- The Washington Times - Saturday, December 11, 2004

Places to volunteer

The following list is a sample of places in the metropolitan area that need volunteers:

• Greater DC Cares, 1725 I St. NW, Suite 200, Washington, D.C. Phone: 202/777-4440. Web site: www.dc-cares.org. This nonprofit helps connect people with volunteer opportunities at area charities.

• The Salvation Army National Capital and Virginia Divisional Headquarters, 2626 Pennsylvania Ave. NW, Washington, D.C. Phone: 202/756-2600. Web site: www.salvationarmysouth.org/DC.htm. This national Christian organization provides many volunteer opportunities. Some local opportunities are listed on the group’s Web site.

• D.C. Habitat for Humanity, 843 Upshur St. NW, Washington, D.C. Phone: 202/882-4600. Web site: www.dchabitat.org. This national nonprofit organization builds homes for low-income families and provides volunteer opportunities year-round. For information about other local branches, call 703/521-9890 for opportunities in Northern Virginia, 301/962-3720 for Montgomery County and 301/779-1912 for Prince George’s County.

• American Red Cross of the National Capital Area, 8550 Arlington Blvd., Fairfax, Va. Phone: 202/728-6400. Web site: www.redcrossnca.org. This national humanitarian organization provides volunteering opportunities in many fields, including youth services, disaster relief and blood drives. The National Capital Area chapter provides volunteer opportunities in most local jurisdictions. The Web site lists these opportunities.

• Capital Area Food Bank, 645 Taylor St. NE, Washington, D.C. Phone: 202/526-5355. Web site: www.capitalareafoodbank.org. Information for the Northern Virginia branch: 6833 Hill Park Drive, Lorton, Va. Phone: 703/541-3063. The Capital Area Food Bank is a nonprofit food and nutrition education resource that helps distribute millions of pounds of food to the community each year. Volunteer projects, featured on the Web site, include sorting and repackaging food, leading education programs, staffing special events and preparing mailings.

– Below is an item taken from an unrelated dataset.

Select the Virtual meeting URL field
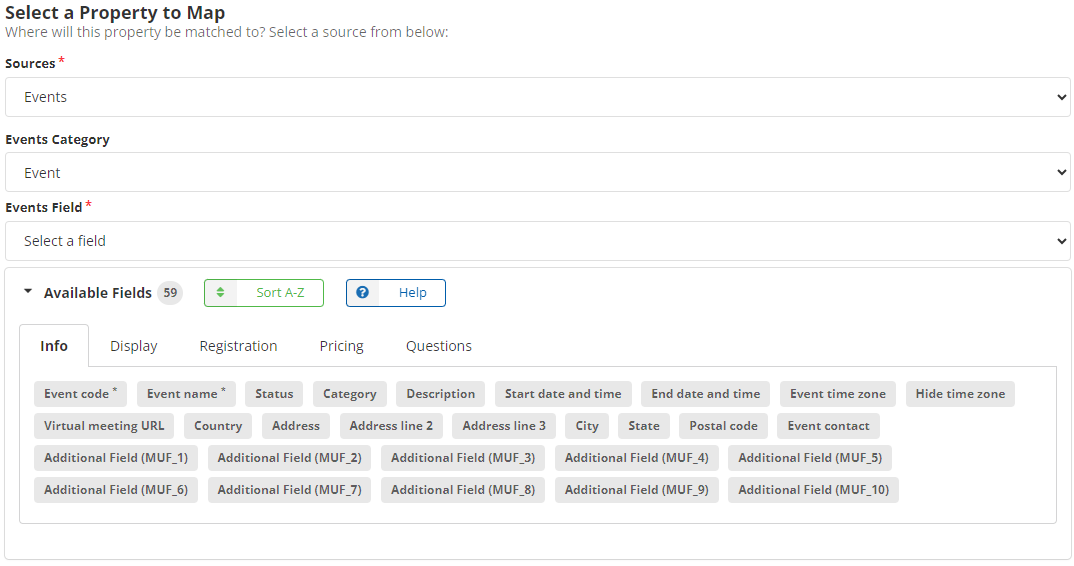click(104, 426)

• Points of Light Foundation, 1400 I St. NW, Suite 800, Washington, D.C. Phone: 202/729-8000. Web site: www.pointsof light.org. This national nonprofit organization aims to engage people nationwide in volunteer community service. Its Web site lists local volunteer opportunities in Virginia, Maryland and the District.

More info:

Books —

• “The Busy Family’s Guide to Volunteering: Doing Good Together,” by Jenny Friedman, Gryphon House Inc., 2003. This book makes the case that volunteering is an important way to cultivate compassion, gratitude and empathy in children and to bring families together in meaningful ways. It offers ideas on long-term and one-time volunteer opportunities. The book also discusses age-appropriate volunteering and provides resource lists.

• “Complete Idiot’s Guide to Volunteering for Teens,” by Preston Galla, Alpha, 2001. This book provides tips on finding the right volunteer position that suits a person’s interests, skills and experience. It also explores why helping others is rewarding.

• “Raising Kids Who Will Make a Difference: Helping Your Family Live With Integrity, Value Simplicity, and Care for Others,” by Susan V. Vogt, Loyola Press, 2002. This book offers a guide to parents on how to help their children develop strong values and make positive contributions to the world.

• “The Giving Box: Create a Tradition of Giving With Your Children,” by Fred Rogers, Running Press Book Publishers, 2000. This book teaches the lessons of generosity and charity and describes how good it feels to give to those less fortunate. It also includes a gift box in which children can save coins for a charity.